Leon and I were elated.

officeBack in the car, we headed to the Stinson Beach Motel, a tiny tidy oasis of inexpensive lodging. (It is in escrow at this writing and may not stay at ~ $100/night. Go soon!) We checked in, unpacked, and headed for the beach where we rebuilt our hunger slogging through the sand.

That night, we cast about for dinner. The Sand Dollar was packed, with people waiting out the door amid the lively sounds of two jazz men taking the joint’s piano and a sax out for a musical ride. Looks like a great place!

Eager to continue Eric’s gourmet education, we ordered crab cakes ($10) and calamari ($9). We should have saved the Sand Dollar the trip over the hill and just bought them frozen from Costco ourselves. But the entrees—Leon and I had ordered sole, the night’s special—reminded Leon of nothing less than, oh, the maw of hell. I excerpt here from a 500-word screed he recently wrote about the experience. Yeah, um, he’s pissed:

The food comes with surprising speed, radiating waves of heat. It is roughly the temperature of molten lead.
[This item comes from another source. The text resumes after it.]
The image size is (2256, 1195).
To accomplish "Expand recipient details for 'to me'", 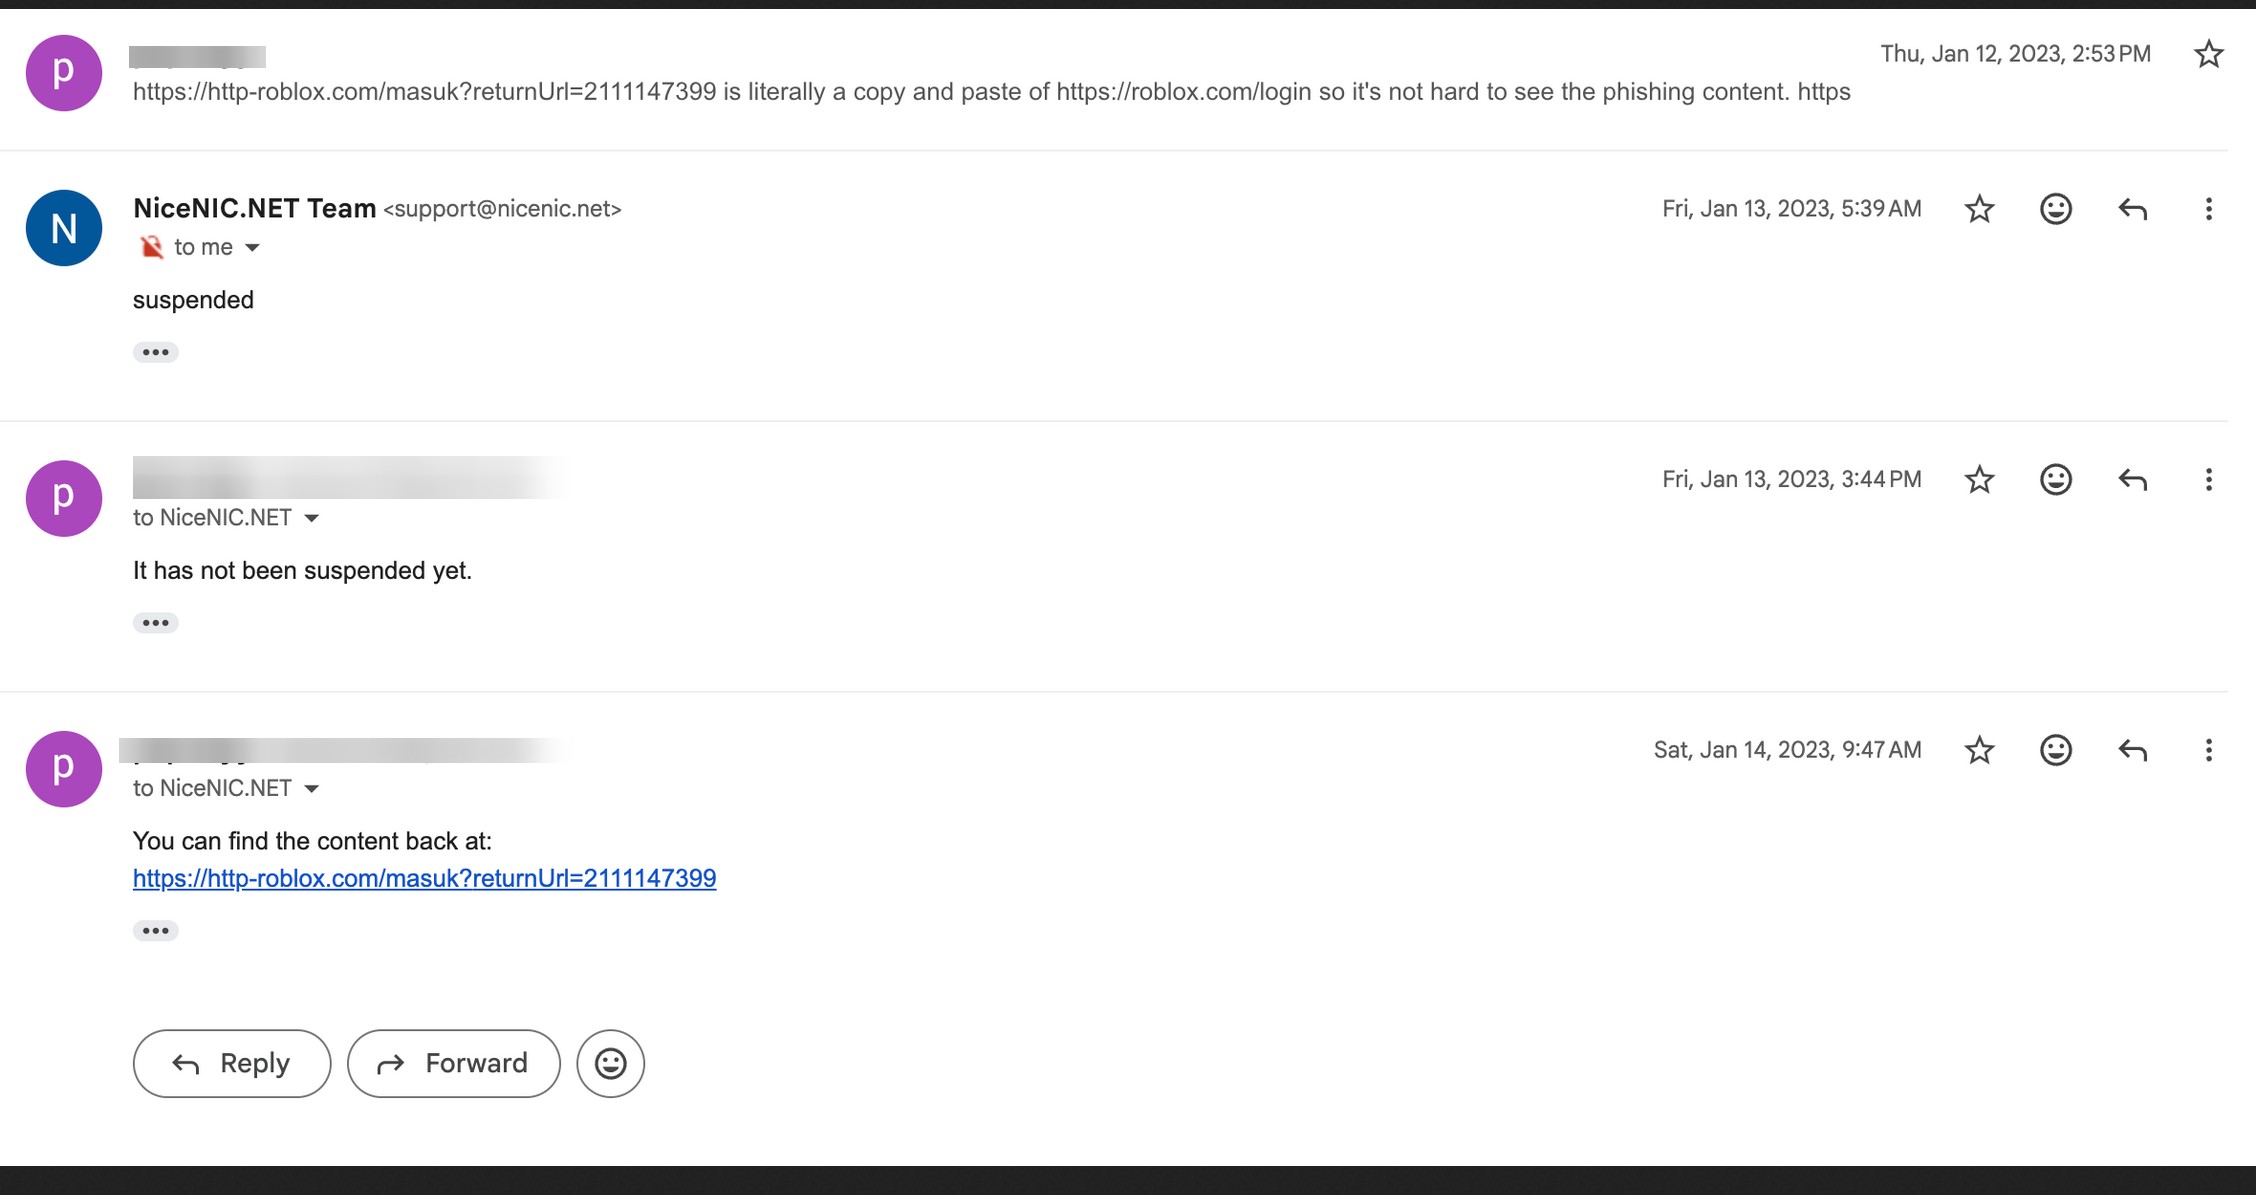I will click(252, 248).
How could a sautéed fillet of sole reach such a blistering state? The mild sunburn on my face begins to awaken. The perennial complaint in a busy restaurant is food which arrives at room temperature after languishing at the service window, within your view, while the wait person has vanished. You look at your dish longingly, as if trying to will it to teleport to your table. The experience of food arriving so hot it leaves a scorch mark on the table is unsettling. As I waited for my unfortunate entree to cool, warming my hands over its shimmering heat, I imagined dishes in the kitchen, each with a thawed filet that had been cooked that morning plated next to a mound of frozen vegetables wilting as it waited in line for the microwave. Now maybe that wasn’t the way it went down. Maybe they were melting scrap metal in the kitchen and my food was placed too close to the the blast furnace.

ParkSideStinson being remote and our motel room lacking a kitchenette, we ate the next three meals straight at the Parkside Cafe, which features clean real food smartly prepared, Graffeo coffee, and mystical winemaker Sean Thackrey‘s historically-correct libations.

Chastened by the Sand Dollar’s squid/crustacean/molten sole debacle, Eric retreated into the comforting world of pancakes and PBJ for the rest of our stay. But he did admit to having A List. A seafood bucket list if you will, of which oysters had been at No. 1.

On his next visit? Off to Sausalito and Fish for white anchovy bruschetta—served with tap water to protect the palate, naturally.